What is an Efficient algorithm to find Area of Overlapping Rectangles

Question

My situation

• Input: a set of rectangles
• each rect is comprised of 4 doubles like this: (x0,y0,x1,y1)
• they are not "rotated" at any angle, all they are "normal" rectangles that go "up/down" and "left/right" with respect to the screen
• they are randomly placed - they may be touching at the edges, overlapping , or not have any contact
• I will have several hundred rectangles
• this is implemented in C#

I need to find

• The area that is formed by their overlap - all the area in the canvas that more than one rectangle "covers" (for example with two rectangles, it would be the intersection)
• I don't need the geometry of the overlap - just the area (example: 4 sq inches)
• Overlaps shouldn't be counted multiple times - so for example imagine 3 rects that have the same size and position - they are right on top of each other - this area should be counted once (not three times)

Example

• The image below contains thre rectangles: A,B,C
• A and B overlap (as indicated by dashes)
• B and C overlap (as indicated by dashes)
• What I am looking for is the area where the dashes are shown

-

AAAAAAAAAAAAAAAAAAAAAAAAAAAAAA AAAAAAAAAAAAAAAAAAAAAAAAAAAAAA AAAAAAAAAAAAAAAAAAAAAAAAAAAAAA AAAAAAAAAAAAAAAAAAAAAAAAAAAAAA AAAAAAAAAAAAAAAAAAAAAAAAAAAAAA AAAAAAAAAAAAAAAAAAAAAAAAAAAAAA AAAAAAAAAAAAAAAAAAAAAAAAAAAAAA AAAAAAAAAAAAAAAAAAAAAAAAAAAAAA AAAAAAAAAAAAAAAA--------------BBB AAAAAAAAAAAAAAAA--------------BBB AAAAAAAAAAAAAAAA--------------BBB AAAAAAAAAAAAAAAA--------------BBB                 BBBBBBBBBBBBBBBBB                 BBBBBBBBBBBBBBBBB                 BBBBBBBBBBBBBBBBB                 BBBBBB-----------CCCCCCCC                 BBBBBB-----------CCCCCCCC                 BBBBBB-----------CCCCCCCC                       CCCCCCCCCCCCCCCCCCC                       CCCCCCCCCCCCCCCCCCC                       CCCCCCCCCCCCCCCCCCC                       CCCCCCCCCCCCCCCCCCC 

Answer 1

An efficient way of computing this area is to use a sweep algorithm. Let us assume that we sweep a vertical line L(x) through the union of rectangles U:

• first of all, you need to build an event queue Q, which is, in this case, the ordered list of all x-coordinates (left and right) of the rectangles.
• during the sweep, you should maintain a 1D datastructure, which should give you the total length of the intersection of L(x) and U. The important thing is that this length is constant between two consecutive events q and q' of Q. So, if l(q) denotes the total length of L(q+) (i.e. L just on the rightside of q) intersected with U, the area swept by L between events q and q' is exactly l(q)*(q' - q).
• you just have to sum up all these swept areas to get the total one.

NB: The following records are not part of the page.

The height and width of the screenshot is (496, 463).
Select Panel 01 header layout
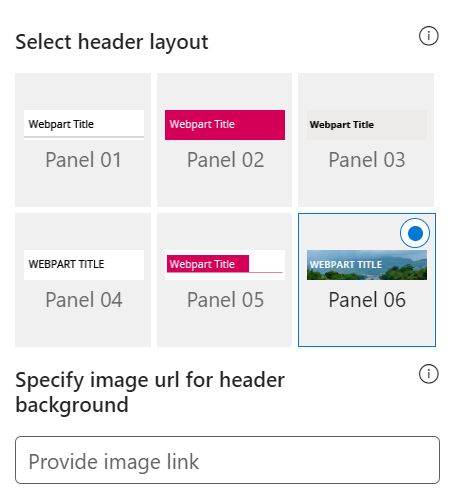tap(83, 140)
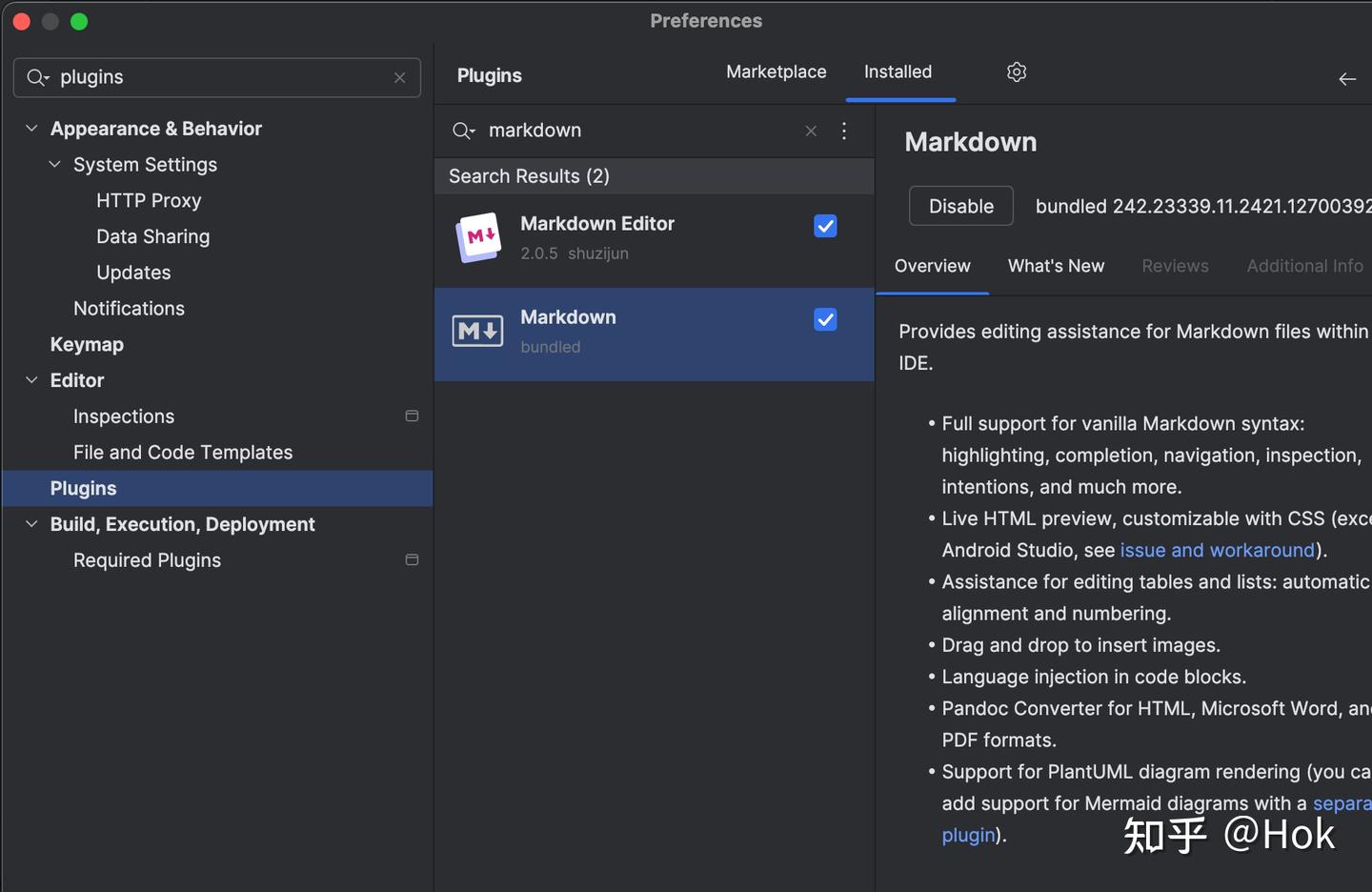
Task: Disable the Markdown plugin
Action: click(x=960, y=207)
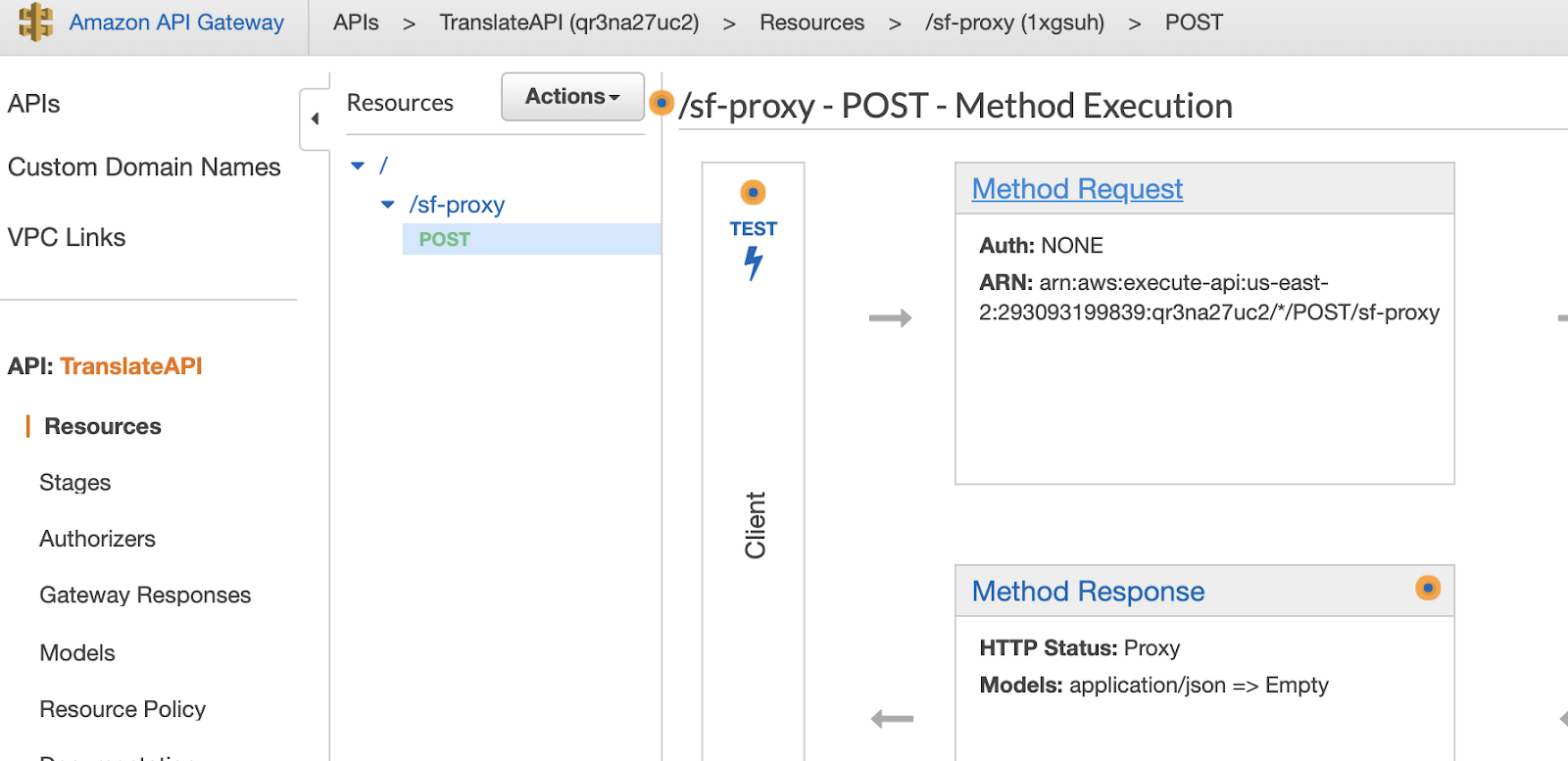
Task: Open the Method Request link
Action: [x=1077, y=189]
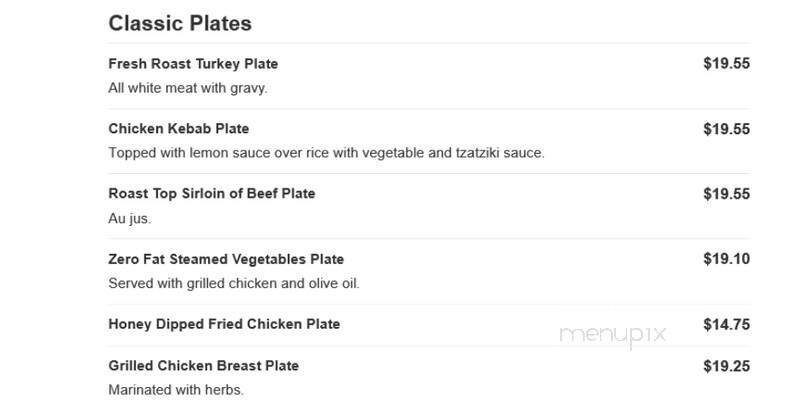Open Honey Dipped Fried Chicken Plate
Image resolution: width=792 pixels, height=417 pixels.
[224, 324]
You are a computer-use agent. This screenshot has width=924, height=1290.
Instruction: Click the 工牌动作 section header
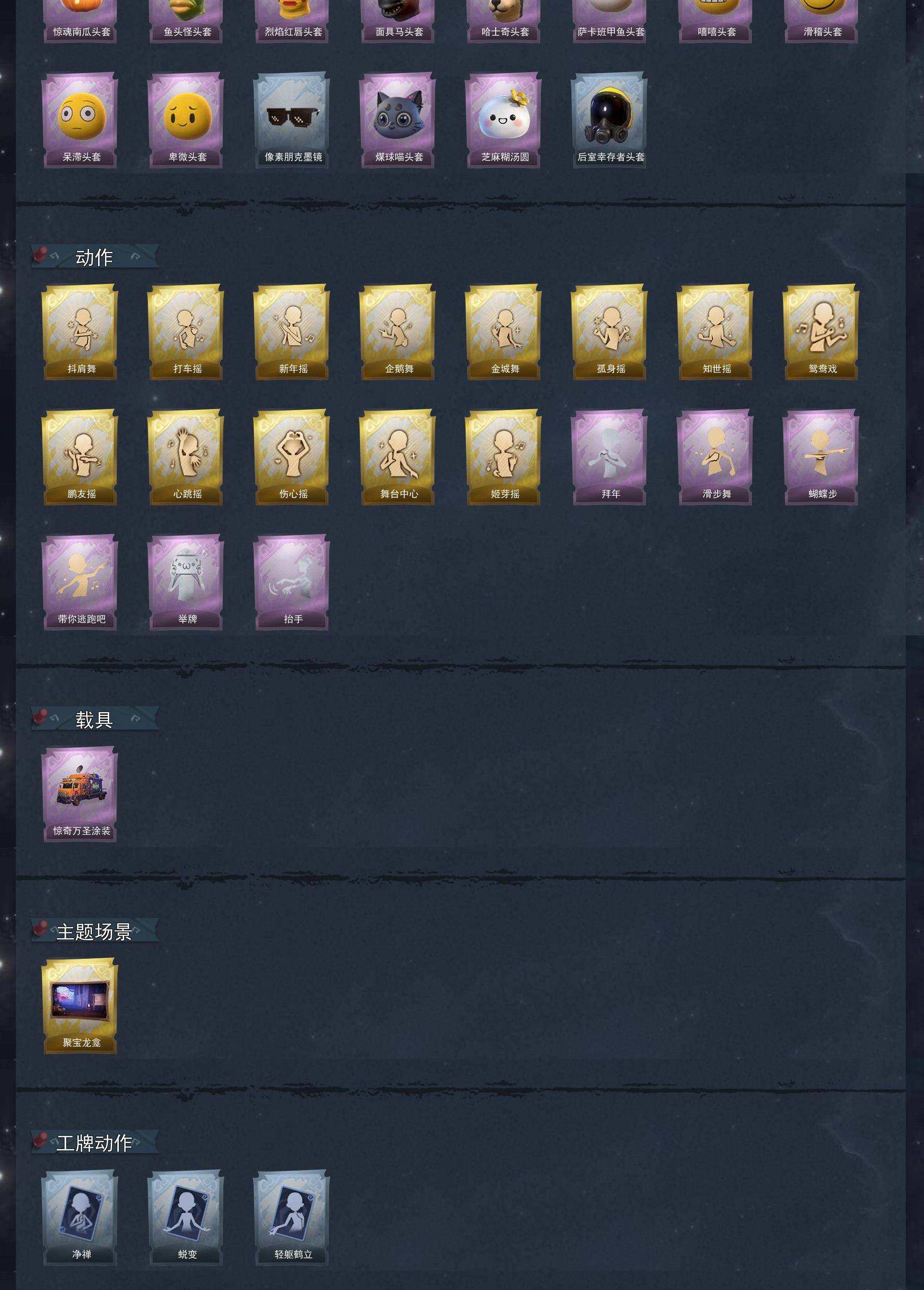tap(94, 1143)
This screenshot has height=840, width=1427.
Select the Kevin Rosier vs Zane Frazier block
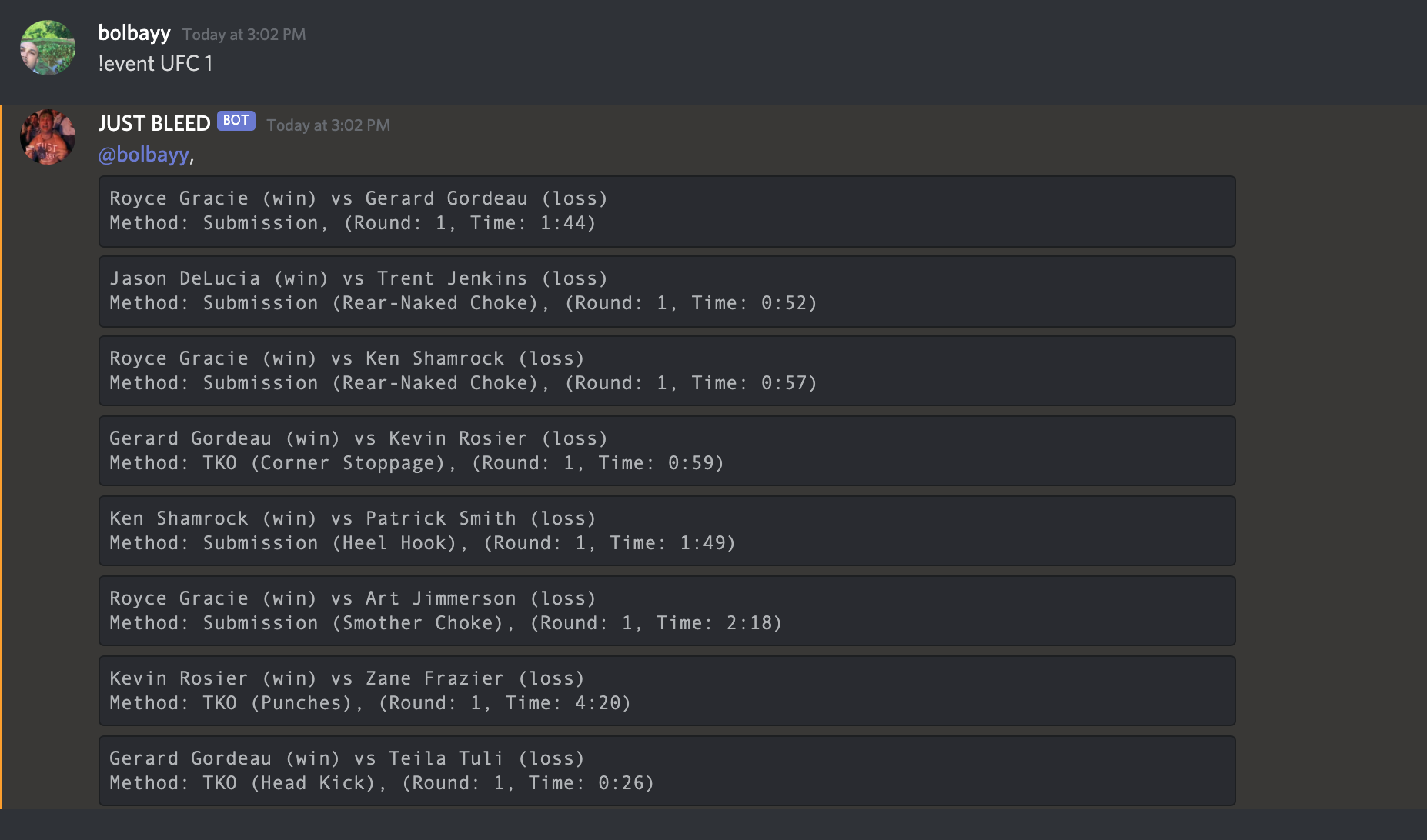tap(666, 691)
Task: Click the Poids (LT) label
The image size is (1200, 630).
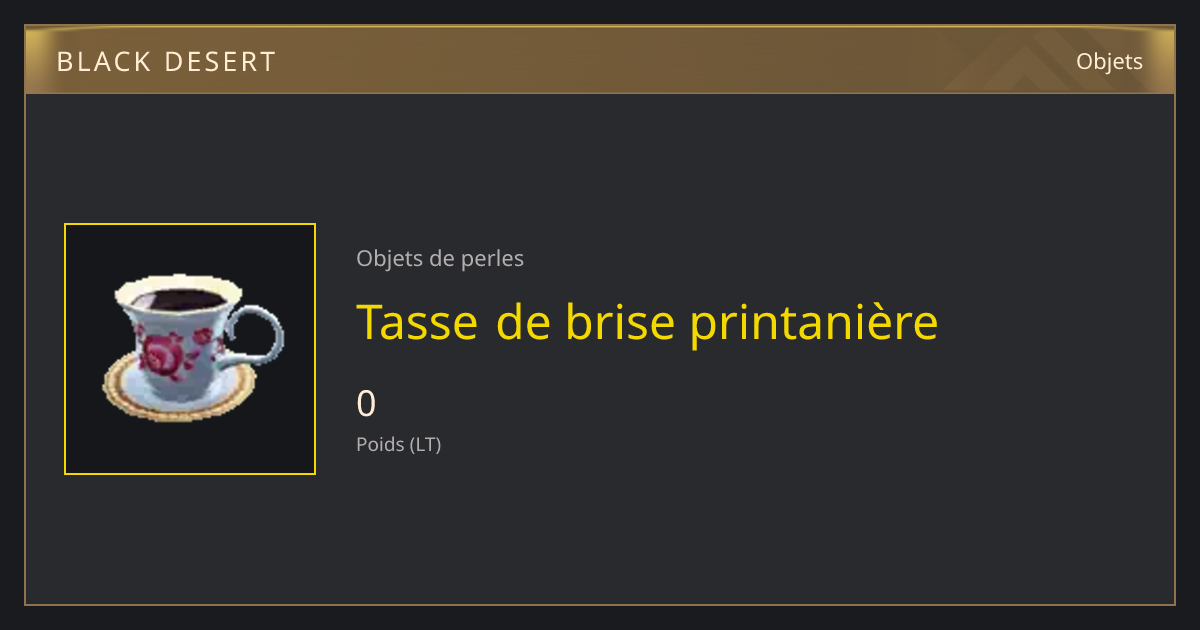Action: coord(399,444)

We still have to solve the 1D problem. You want a 1D structure, which computes dynamically a union of (vertical) segments. By dynamically, I mean that you sometimes add a new segment, and sometimes remove one.

I already detailed in my answer to this collapsing ranges question how to do it in a static way (which is in fact a 1D sweep). So if you want something simple, you can directly apply that (by recomputing the union for each event). If you want something more efficient, you just need to adapt it a bit:

• assuming that you know the union of segments S₁...S_n consists of disjoints segments D₁...D_k. Adding S_n+1 is very easy, you just have to locate both ends of S_n+1 amongs the ends of D₁...D_k.
• assuming that you know the union of segments S₁...S_n consists of disjoints segments D₁...D_k, removing segment S_i (assuming that S_i was included in D_j) means recomputing the union of segments that D_j consisted of, except S_i (using the static algorithm).

This is your dynamic algorithm. Assuming that you will use sorted sets with log-time location queries to represent D₁...D_k, this is probably the most efficient non-specialized method you can get.

Answer 2

One way-out approach is to plot it to a canvas! Draw each rectangle using a semi-transparent colour. The .NET runtime will be doing the drawing in optimised, native code - or even using a hardware accelerator.

Then, you have to read-back the pixels. Is each pixel the background colour, the rectangle colour, or another colour? The only way it can be another colour is if two or more rectangles overlapped...

If this is too much of a cheat, I'd recommend the quad-tree as another answerer did, or the r-tree.